### SOURCE EXTRACT
[Start of Attachment]

The widespread use of the Hib vaccine has significantly reduced the absolute number of IHD cases [1]. As a result, the predominant causative strains of IHD have shifted from type b to non-type b [1]. Among these non-type b strains, NTHi accounts for the majority of cases [1]. Despite this trend, capsular Haemophilus influenzae-associated IHD remains rare [1].
Here, we report a case of Haemophilus influenzae type f (Hif) meningitis complicated by an intraventricular abscess.
Case presentation
A previously healthy 11-month-old boy presented to our hospital with a two-day history of high fever and subsequent lethargy. His medical history included short bowel syndrome following neonatal bowel resection for jejunoileal atresia. He had received all scheduled vaccinations, including three doses of the Hib vaccine, which were administered at two, three, and four months of age. Additionally, he had been taking cefditoren pivoxil for two days as prescribed by his previous physician for otitis media. Upon arrival (day 0), the patient exhibited impaired consciousness, with a Glasgow Coma Scale score of 4 (E2V1M1), and pallor. His vital signs were as follows: temperature of 40.8℃, blood pressure of 90/47 mmHg, heart rate of 172 beats per minute, respiratory rate of 44 breaths per minute, and oxygen saturation of 98% (room air). Physical examination revealed no bulging anterior fontanelles or nuchal rigidity. Blood tests (Table 1) showed elevated levels of C-reactive protein (23.2 mg/dL), procalcitonin (26.1 ng/mL), and a white blood cell count of 10,980/μL with neutrophil predominance.

[End of Attachment]

Please write out the case report on Haemophilus influenzae type f meningitis above in full, word for word.

### INFORMATION SUPPLIED
[Start of Attachment]

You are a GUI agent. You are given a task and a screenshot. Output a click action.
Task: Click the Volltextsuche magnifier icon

[End of Attachment]
[Start of Attachment]

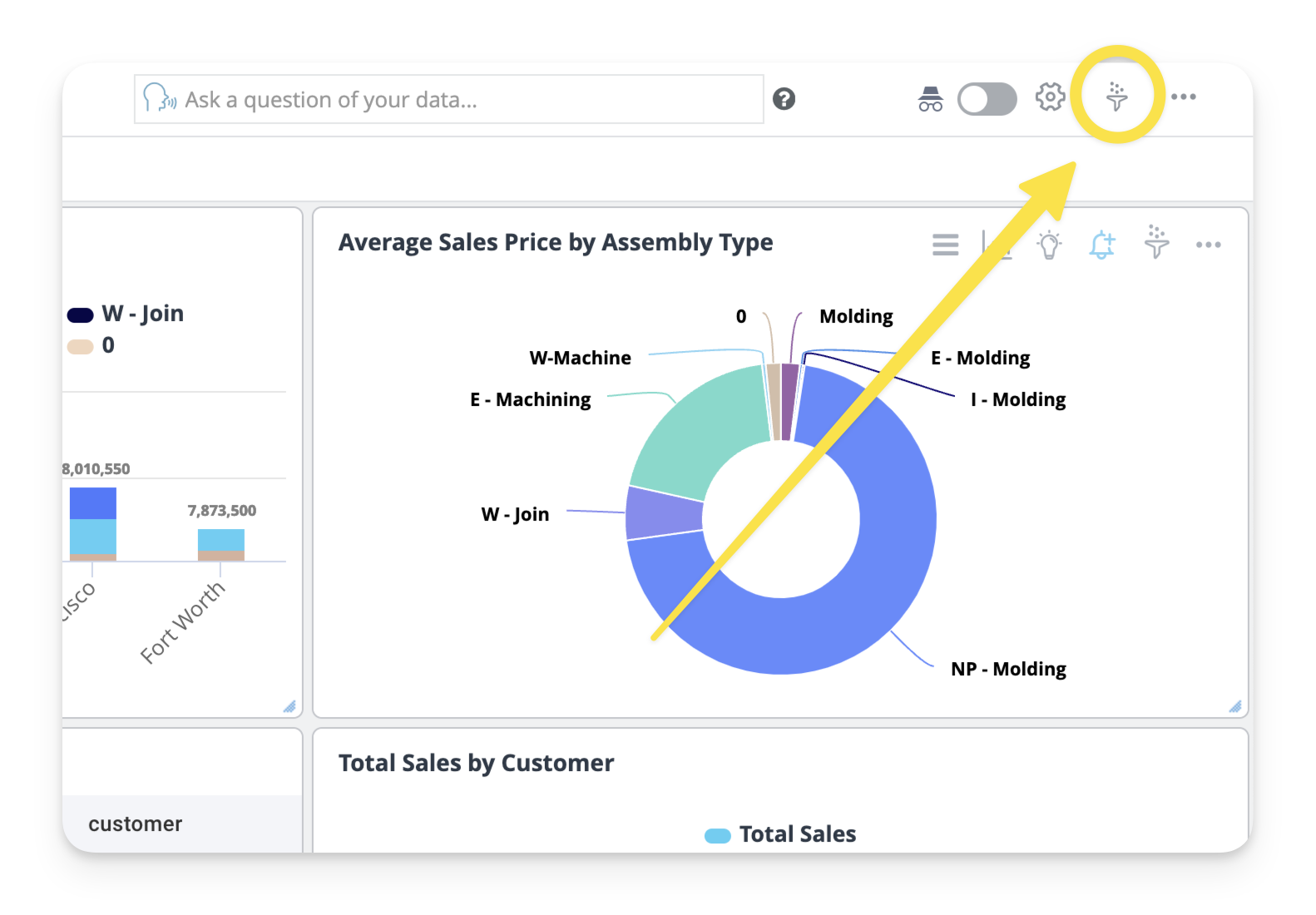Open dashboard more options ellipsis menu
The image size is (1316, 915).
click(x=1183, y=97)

[End of Attachment]
[Start of Attachment]

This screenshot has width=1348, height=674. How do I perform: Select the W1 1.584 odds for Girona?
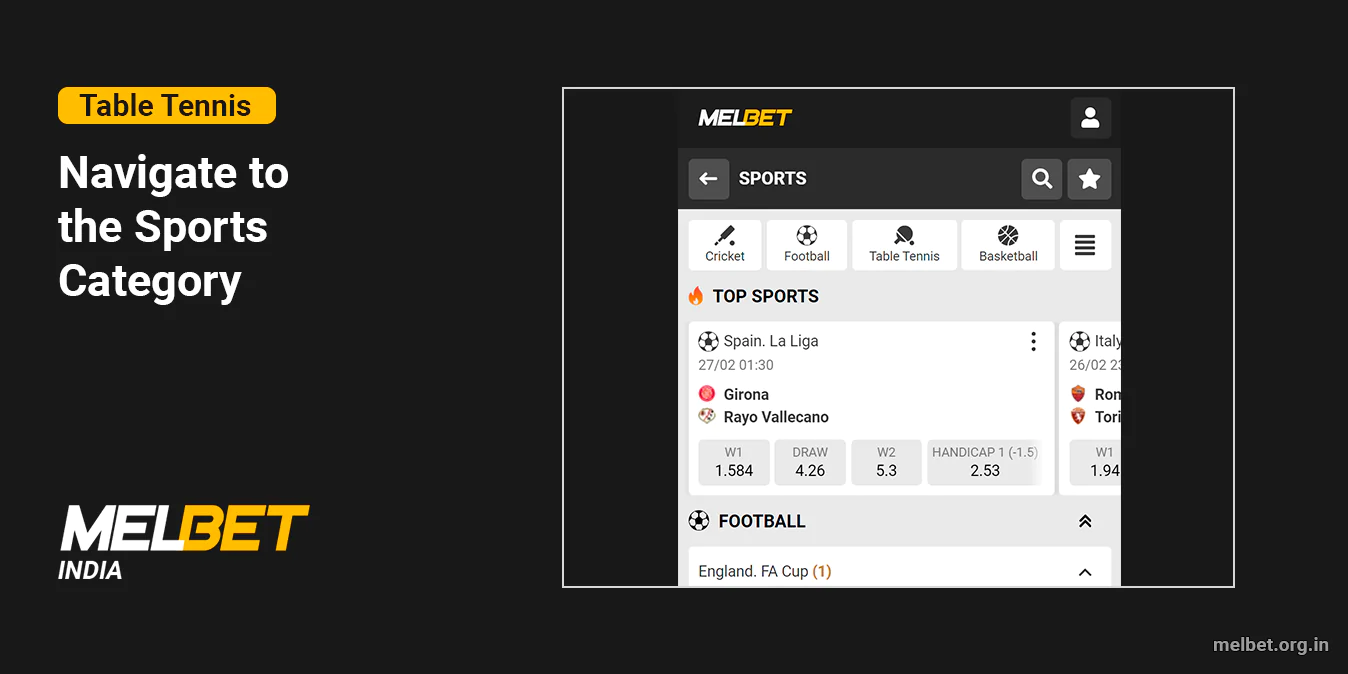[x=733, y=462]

[End of Attachment]

### REPLY
The widespread use of the Hib vaccine has significantly reduced the absolute number of IHD cases [1]. As a result, the predominant causative strains of IHD have shifted from type b to non-type b [1]. Among these non-type b strains, NTHi accounts for the majority of cases [1]. Despite this trend, capsular Haemophilus influenzae-associated IHD remains rare [1].
Here, we report a case of Haemophilus influenzae type f (Hif) meningitis complicated by an intraventricular abscess.
Case presentation
A previously healthy 11-month-old boy presented to our hospital with a two-day history of high fever and subsequent lethargy. His medical history included short bowel syndrome following neonatal bowel resection for jejunoileal atresia. He had received all scheduled vaccinations, including three doses of the Hib vaccine, which were administered at two, three, and four months of age. Additionally, he had been taking cefditoren pivoxil for two days as prescribed by his previous physician for otitis media. Upon arrival (day 0), the patient exhibited impaired consciousness, with a Glasgow Coma Scale score of 4 (E2V1M1), and pallor. His vital signs were as follows: temperature of 40.8℃, blood pressure of 90/47 mmHg, heart rate of 172 beats per minute, respiratory rate of 44 breaths per minute, and oxygen saturation of 98% (room air). Physical examination revealed no bulging anterior fontanelles or nuchal rigidity. Blood tests (Table 1) showed elevated levels of C-reactive protein (23.2 mg/dL), procalcitonin (26.1 ng/mL), and a white blood cell count of 10,980/μL with neutrophil predominance.